▸ Directions for this task
Repeat exactly, and nothing more, the lines from the one that includes "Instruction: Click Przejdź" through the final line of the entries; skip the pictures.

▸ Exercise inputs
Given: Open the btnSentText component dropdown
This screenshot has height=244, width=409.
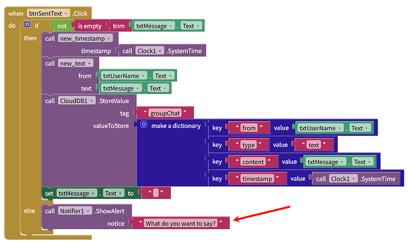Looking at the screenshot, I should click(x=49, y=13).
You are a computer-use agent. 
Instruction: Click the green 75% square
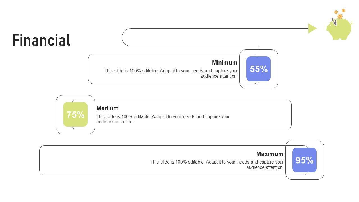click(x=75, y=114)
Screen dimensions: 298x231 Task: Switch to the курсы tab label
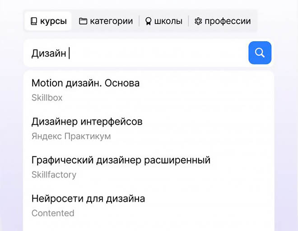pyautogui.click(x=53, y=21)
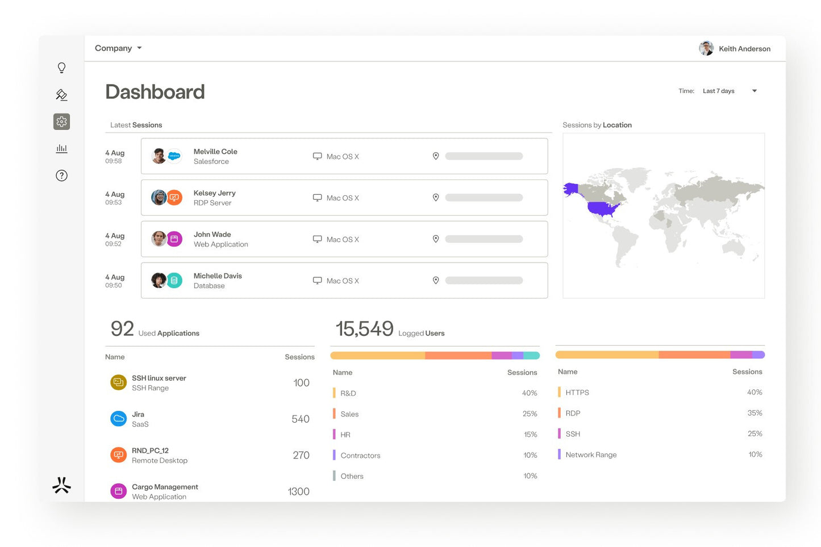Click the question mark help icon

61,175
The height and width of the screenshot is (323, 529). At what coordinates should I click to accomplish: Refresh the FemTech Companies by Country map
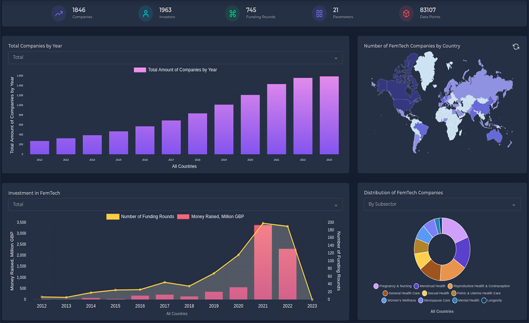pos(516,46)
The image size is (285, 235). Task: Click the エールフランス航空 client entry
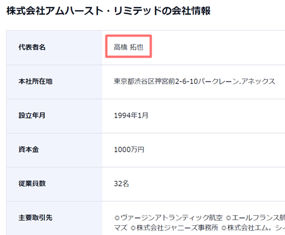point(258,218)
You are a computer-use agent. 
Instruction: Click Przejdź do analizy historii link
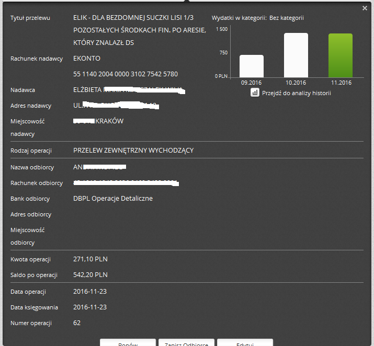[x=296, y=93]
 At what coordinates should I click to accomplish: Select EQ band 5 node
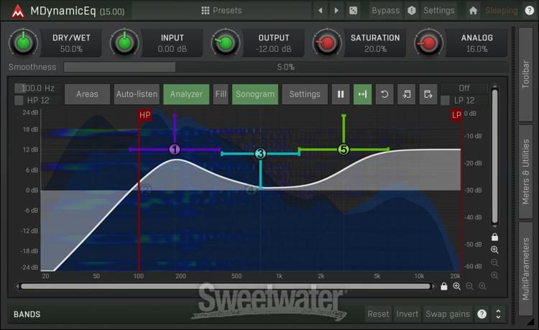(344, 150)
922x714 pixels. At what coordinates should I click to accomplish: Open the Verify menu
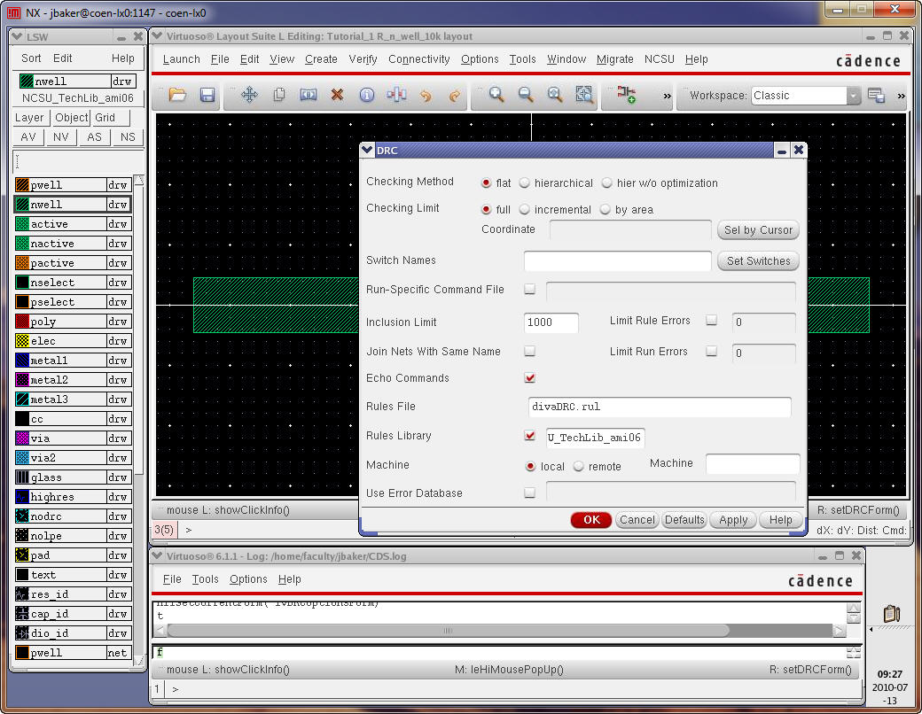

▸ Result of the exercise
Instruction: Click Przejdź do analizy historii link
[x=296, y=93]
 At what coordinates should I click to accomplish: Select EQ band 5 node
(344, 150)
922x714 pixels. At what coordinates should I click to accomplish: Open the Verify menu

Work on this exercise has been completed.